But, as a fan of the series, I'd like to give credit where credit's due and shine a light on the more unappreciated aspect of those games. I'm not denying the power fantasy and glorification of American military prowess but I believe lessons could be learned everywhere beyond what's seen within the surface level. Even within the worst of humanity, there's always something to earn from it; but that's going off-topic here.

If there's one thing that should be appreciated from the Modern Warfare trilogy (not counting MW2019; a good game, mind you, but leagues from reaching its peers) is the tonality and dialogue. As a guy who's heavily invested in writing, this is a great example for those looking to tell military-oriented stories from the perspective of an unnamed soldier among tens of thousands of other unnamed soldiers.
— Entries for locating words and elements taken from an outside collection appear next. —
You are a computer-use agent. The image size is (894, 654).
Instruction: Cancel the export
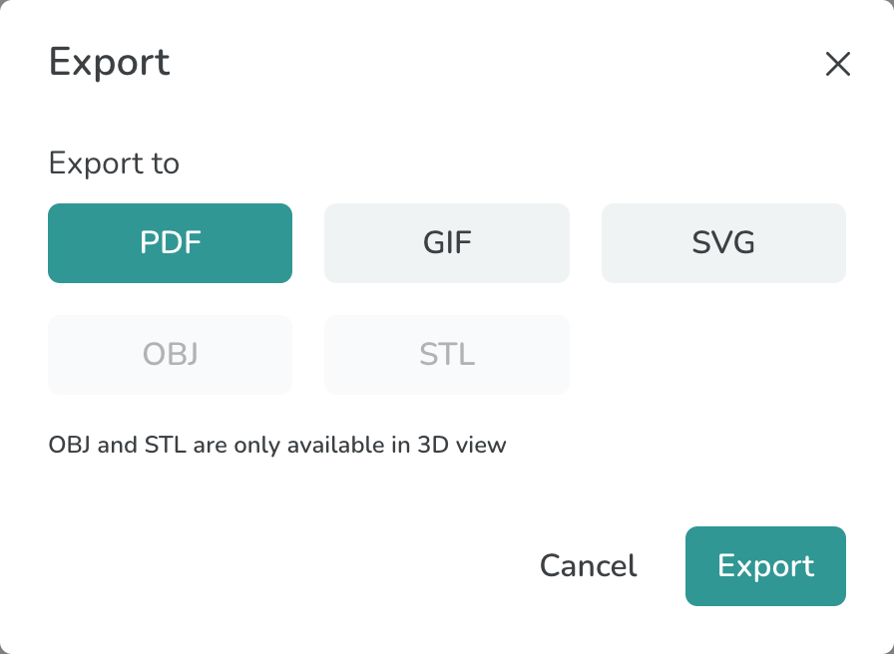(x=588, y=566)
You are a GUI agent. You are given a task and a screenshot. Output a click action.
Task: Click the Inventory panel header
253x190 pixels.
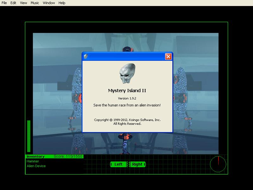pos(35,156)
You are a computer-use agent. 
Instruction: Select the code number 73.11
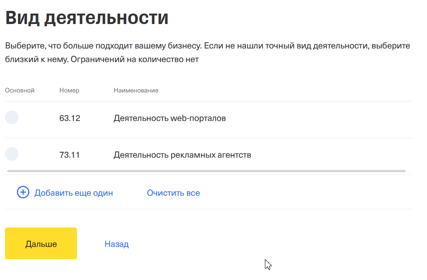69,155
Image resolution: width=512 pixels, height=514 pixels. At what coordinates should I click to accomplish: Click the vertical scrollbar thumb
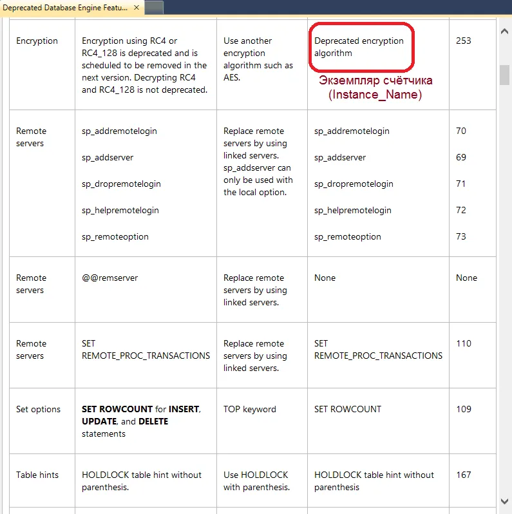(505, 74)

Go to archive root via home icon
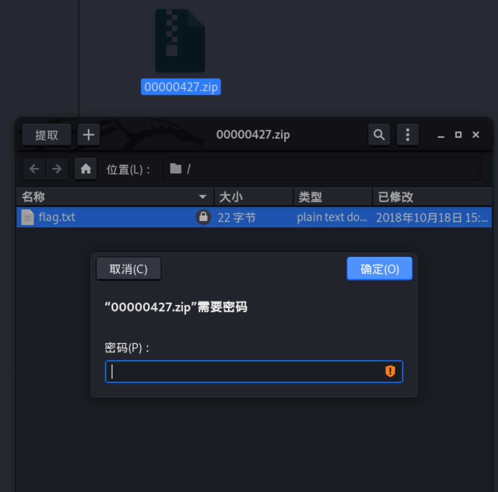click(86, 169)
Hell, just writing about the urgency of mortal wars in a more personal perspective.

The Modern Warfare trilogy always nails the sense of being within a soldier in a massive battle. People pin towards the one-man-army syndrome within the games but I'd argue those only show up within Modern Warfare 3. Every mission you play as an American foot soldier (not part of Task Force 141) is never a lone-wolf effort of "infiltrating behind enemy lines" or "one-man push through overwhelming forces" but a joint effort by the full effect and cooperation of your military force. Yes, the glorification is part of it but regardless, the missions highlights the discipline and cooperation needed betweens the ranks and the soldiers, and none of that is presented more effectively than the background radio chatter.

Yes, you heard me right, radio chatter. Background noises. Something you wouldn't pay attention while playing through the game. It's completely possible to replay the game thrice and miss everything.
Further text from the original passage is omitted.